The scene is New York City, 1939. From the moment you see a zeppelin dock at the Empire State Building and soon afterwards an air raid siren sounds as the skies fill with squadrons of flying robots (inspired by a 1941 Superman cartoon), you hop onboard and hang on. You position yourself mentally on the ground with reporter Polly Perkins (Paltrow) as she tries to photograph these gigantic robots stomping through the city, blasting things with their lasers and crushing everything in their path like gigantic, metallic King Kongs. And when an airwaves message goes out to Sky Captain, you can't help but smile. In the tradition of comic books and serials, only one person can stop such an attack, and in this film it's an ex-Flying Tiger named Joe Sullivan (Jude Law), aka Sky Captain. It's not clear how he ended up keeping his Curtis P-40 Warhawk with its distinctive tiger shark jaws painted on the nose, but Sky Captain zooms to the rescue and stops the attack using gadgets that were developed for him by a brainiac named Dex (Giovanni Ribisi).
Later in his office, sitting in shadows like a P.I. downing shots of Milk of Magnesia, he's startled by Perkins, who was waiting for him in the corner. He bends the desk lamp to shine on her, and she bends it right back on him. That kind of give-and-take is a part of the film. There's not much in the way of character development, so our ability to relate to and appreciate the characters is totally based on exchanges like this. Happily, there's good chemistry between Law and Paltrow and Ribisi, and the banter between them reveals plenty about their personalities. It turns out these two have a history, but then again Joe has a history with lots of people. She had been handed a slip of paper by a German scientist who was afraid that he would be next on the list to disappear.
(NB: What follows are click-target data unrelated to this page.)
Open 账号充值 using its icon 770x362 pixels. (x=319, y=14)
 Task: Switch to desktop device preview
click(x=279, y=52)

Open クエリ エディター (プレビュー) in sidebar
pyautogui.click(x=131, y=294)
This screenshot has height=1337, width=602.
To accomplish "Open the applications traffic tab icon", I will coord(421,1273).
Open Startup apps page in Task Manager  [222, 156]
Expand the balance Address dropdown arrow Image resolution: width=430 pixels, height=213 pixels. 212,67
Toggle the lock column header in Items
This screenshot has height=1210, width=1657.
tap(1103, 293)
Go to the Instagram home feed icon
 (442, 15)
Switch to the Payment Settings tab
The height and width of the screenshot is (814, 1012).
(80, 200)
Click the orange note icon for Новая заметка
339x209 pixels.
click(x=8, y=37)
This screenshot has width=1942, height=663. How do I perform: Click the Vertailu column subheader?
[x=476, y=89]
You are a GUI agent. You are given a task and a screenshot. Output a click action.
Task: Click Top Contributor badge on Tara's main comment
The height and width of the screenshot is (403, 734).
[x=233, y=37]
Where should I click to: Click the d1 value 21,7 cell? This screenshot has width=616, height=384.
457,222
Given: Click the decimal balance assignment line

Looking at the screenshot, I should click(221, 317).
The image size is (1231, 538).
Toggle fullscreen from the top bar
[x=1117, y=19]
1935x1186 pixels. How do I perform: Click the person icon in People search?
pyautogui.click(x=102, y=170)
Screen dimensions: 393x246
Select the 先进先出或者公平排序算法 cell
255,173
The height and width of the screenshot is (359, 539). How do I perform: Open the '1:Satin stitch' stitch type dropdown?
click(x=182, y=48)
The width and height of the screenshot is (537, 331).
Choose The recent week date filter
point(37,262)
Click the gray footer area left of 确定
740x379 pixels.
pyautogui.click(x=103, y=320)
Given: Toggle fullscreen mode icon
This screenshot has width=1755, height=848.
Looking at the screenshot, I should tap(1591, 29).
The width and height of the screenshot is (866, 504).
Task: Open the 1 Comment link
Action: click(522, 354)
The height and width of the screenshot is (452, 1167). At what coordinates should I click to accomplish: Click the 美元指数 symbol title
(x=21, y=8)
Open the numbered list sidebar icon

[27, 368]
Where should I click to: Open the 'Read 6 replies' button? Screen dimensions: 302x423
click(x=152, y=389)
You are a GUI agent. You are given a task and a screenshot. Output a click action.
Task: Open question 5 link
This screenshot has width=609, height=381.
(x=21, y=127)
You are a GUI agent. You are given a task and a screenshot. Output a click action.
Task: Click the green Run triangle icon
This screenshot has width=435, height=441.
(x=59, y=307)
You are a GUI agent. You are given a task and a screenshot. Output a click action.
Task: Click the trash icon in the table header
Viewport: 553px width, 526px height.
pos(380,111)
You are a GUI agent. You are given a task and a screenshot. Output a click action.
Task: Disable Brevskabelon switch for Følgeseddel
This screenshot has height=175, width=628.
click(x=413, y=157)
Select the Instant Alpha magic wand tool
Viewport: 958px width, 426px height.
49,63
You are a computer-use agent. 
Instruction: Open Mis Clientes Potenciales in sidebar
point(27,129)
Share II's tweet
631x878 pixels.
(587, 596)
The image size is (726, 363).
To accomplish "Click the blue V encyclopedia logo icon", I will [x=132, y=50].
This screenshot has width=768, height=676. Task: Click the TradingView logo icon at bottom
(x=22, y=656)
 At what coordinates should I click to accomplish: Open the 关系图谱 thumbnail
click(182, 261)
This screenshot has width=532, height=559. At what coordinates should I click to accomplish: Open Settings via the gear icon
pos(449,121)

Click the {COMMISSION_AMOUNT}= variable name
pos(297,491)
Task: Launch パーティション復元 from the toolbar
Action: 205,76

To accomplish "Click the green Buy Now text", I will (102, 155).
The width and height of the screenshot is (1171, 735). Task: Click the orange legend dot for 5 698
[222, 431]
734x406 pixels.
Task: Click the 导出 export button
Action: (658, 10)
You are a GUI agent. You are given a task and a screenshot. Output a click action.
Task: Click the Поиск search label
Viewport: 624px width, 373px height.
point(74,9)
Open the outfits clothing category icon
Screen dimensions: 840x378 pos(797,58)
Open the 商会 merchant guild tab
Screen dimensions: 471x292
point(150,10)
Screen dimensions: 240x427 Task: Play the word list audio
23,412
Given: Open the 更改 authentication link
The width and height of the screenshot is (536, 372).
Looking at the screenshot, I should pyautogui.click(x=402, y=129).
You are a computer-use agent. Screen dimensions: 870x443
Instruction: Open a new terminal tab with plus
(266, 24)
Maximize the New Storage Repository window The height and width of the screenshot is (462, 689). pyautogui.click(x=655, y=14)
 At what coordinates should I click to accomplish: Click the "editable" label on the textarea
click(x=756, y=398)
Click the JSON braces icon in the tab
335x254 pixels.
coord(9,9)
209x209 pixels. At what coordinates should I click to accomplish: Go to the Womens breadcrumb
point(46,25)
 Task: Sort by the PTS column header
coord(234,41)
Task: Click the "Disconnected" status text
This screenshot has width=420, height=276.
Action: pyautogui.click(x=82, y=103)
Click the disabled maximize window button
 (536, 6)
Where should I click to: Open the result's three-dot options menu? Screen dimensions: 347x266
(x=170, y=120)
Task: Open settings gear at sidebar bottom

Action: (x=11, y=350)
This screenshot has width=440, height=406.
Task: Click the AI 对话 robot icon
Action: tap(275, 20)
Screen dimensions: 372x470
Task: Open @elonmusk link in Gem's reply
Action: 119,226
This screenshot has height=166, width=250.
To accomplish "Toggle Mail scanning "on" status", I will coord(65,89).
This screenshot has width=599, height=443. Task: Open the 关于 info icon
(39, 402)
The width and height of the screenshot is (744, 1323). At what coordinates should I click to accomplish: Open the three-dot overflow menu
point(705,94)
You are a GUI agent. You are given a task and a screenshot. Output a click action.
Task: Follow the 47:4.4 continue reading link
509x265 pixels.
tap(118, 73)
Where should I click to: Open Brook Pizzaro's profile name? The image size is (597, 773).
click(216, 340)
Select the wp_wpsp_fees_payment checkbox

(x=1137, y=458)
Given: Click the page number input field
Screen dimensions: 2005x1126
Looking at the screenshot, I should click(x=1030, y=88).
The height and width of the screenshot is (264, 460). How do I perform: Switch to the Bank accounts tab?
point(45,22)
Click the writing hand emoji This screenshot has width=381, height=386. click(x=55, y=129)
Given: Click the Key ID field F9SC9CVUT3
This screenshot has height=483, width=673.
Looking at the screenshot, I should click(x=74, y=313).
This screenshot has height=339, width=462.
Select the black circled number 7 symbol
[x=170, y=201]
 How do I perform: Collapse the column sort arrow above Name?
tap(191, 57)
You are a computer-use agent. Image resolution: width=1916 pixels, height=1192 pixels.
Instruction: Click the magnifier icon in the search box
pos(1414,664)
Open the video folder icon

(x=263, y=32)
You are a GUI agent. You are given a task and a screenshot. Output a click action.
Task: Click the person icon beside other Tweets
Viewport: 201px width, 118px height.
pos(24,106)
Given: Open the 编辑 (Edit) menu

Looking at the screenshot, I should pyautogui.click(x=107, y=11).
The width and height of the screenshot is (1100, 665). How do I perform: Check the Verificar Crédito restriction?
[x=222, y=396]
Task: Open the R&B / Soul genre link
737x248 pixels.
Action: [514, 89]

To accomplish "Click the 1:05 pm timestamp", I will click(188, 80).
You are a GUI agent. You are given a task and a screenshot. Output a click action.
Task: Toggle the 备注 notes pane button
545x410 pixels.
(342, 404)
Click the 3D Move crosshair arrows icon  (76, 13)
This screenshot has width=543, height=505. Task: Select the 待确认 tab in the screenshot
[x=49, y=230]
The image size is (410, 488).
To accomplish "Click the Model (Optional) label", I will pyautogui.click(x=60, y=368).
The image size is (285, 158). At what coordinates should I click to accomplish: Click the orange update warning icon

Six scientists were already missing, and when Sky Captain saw what was on that slip of paper--a diagram of one of the robots--he knew if he had a shot at tracking who was responsible for building and sending those robots to attack major cities around the world. More than that, it involves two vials that the scientist slipped Perkins, genetic engineering, and the demented idea that the world would be better off if it got a fresh start with two nearly perfect specimens of every creature.